* TASK DESCRIPTION: Everything from the first line of the entries through the line containing "You are a computer-use" is to be retyped exactly, and nothing beyond it.

Top of DATA PROVIDED

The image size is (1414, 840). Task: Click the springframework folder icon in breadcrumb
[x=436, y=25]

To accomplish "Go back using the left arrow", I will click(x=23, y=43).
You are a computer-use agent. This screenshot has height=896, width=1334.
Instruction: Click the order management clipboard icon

Bottom of DATA PROVIDED

* RESULT OF THE EXERCISE:
The image size is (1414, 840). Task: Click the springframework folder icon in breadcrumb
[x=436, y=25]

To accomplish "Go back using the left arrow", I will click(x=23, y=43).
You are a computer-use agent. This screenshot has height=896, width=1334.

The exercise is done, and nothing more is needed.